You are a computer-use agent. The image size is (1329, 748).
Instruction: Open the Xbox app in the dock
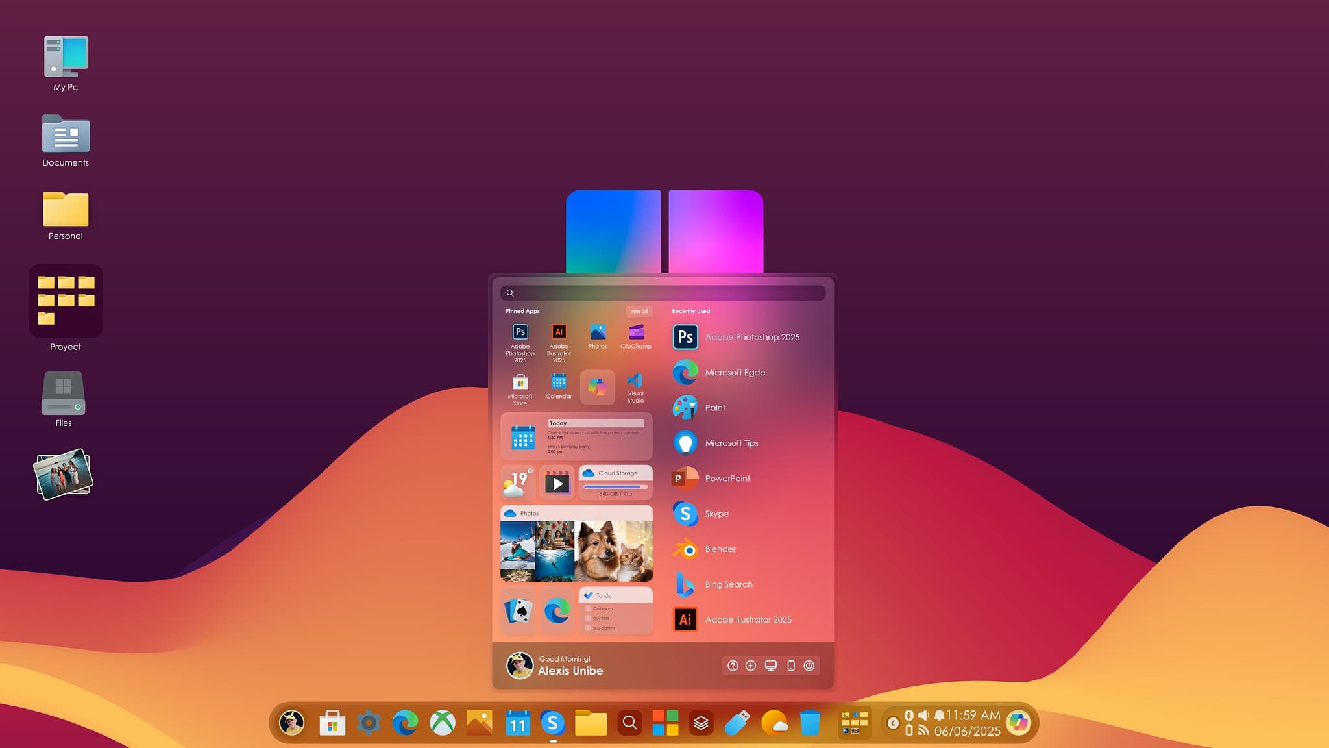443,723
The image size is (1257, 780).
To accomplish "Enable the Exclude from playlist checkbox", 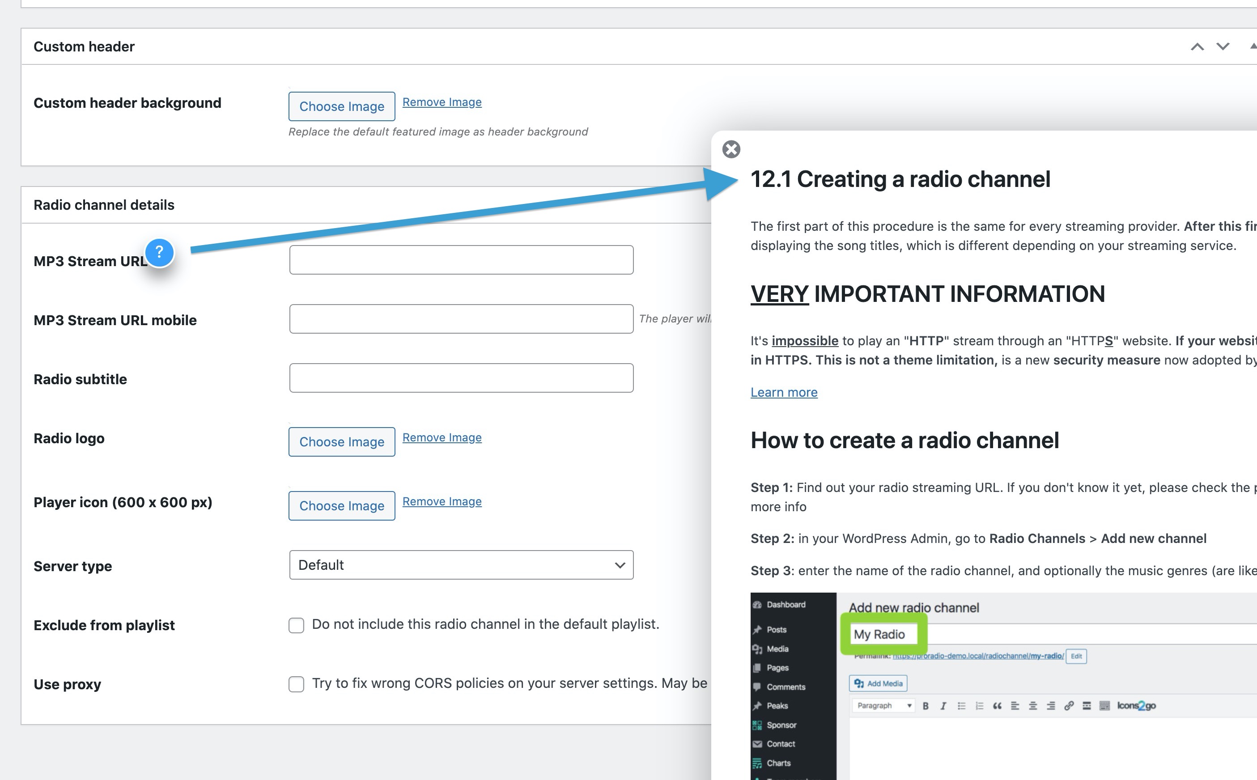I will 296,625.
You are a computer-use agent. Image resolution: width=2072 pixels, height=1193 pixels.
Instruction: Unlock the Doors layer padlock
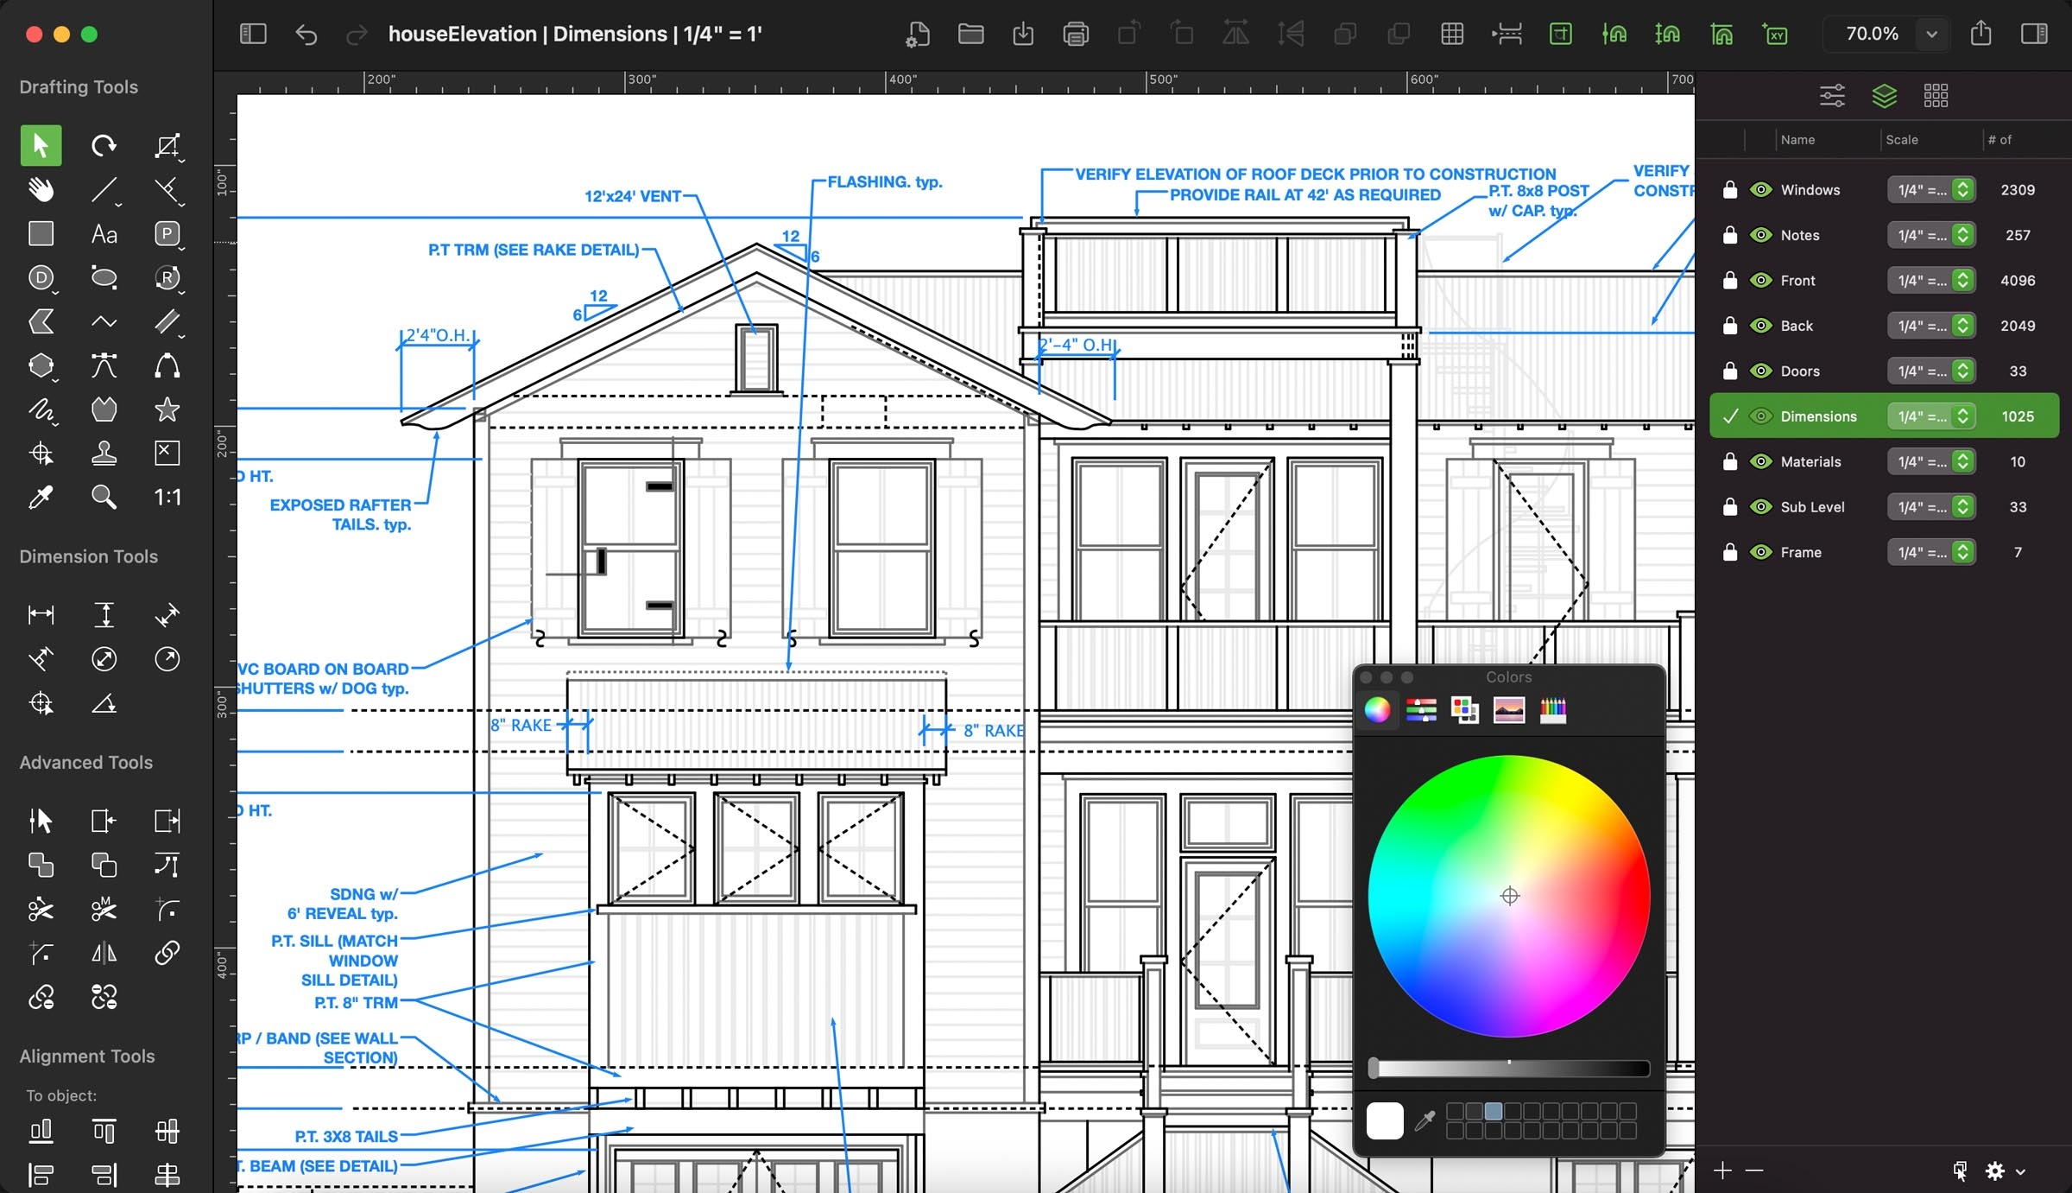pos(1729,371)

* * *

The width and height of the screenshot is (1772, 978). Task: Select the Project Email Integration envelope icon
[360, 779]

...

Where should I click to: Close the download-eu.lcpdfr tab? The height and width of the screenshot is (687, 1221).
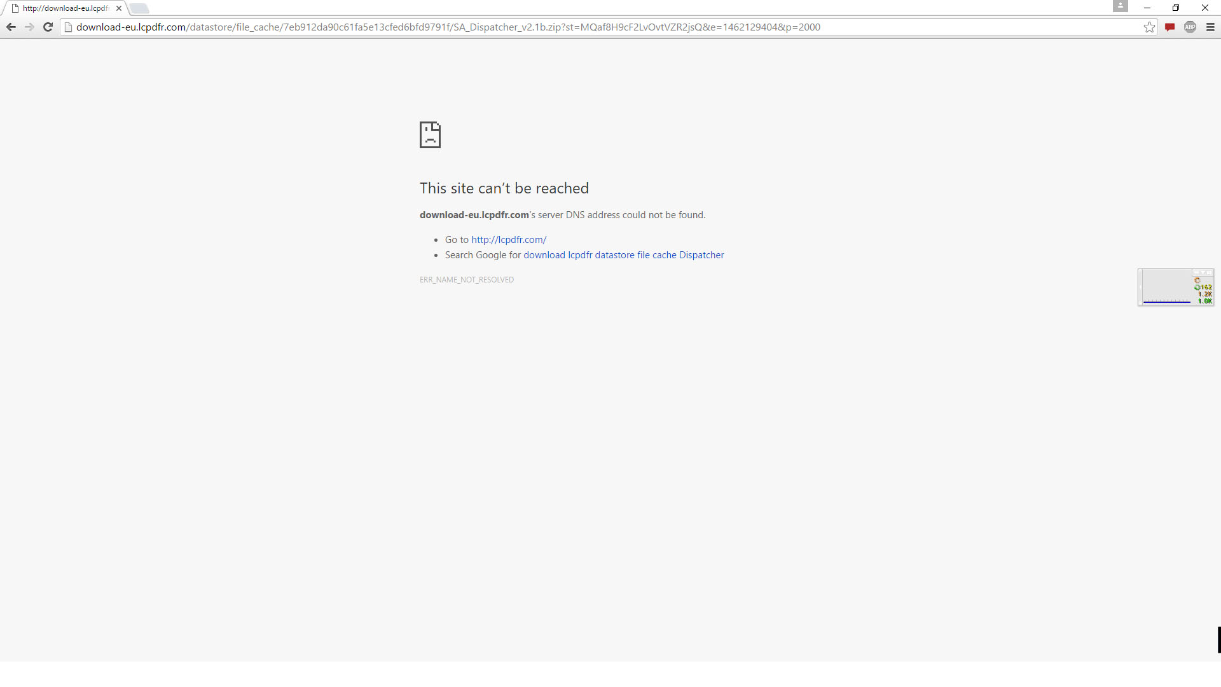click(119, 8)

- EXERCISE AIM
In the records above, how many lines contain the string "size"? Only that number should be written.

- SOLUTION
2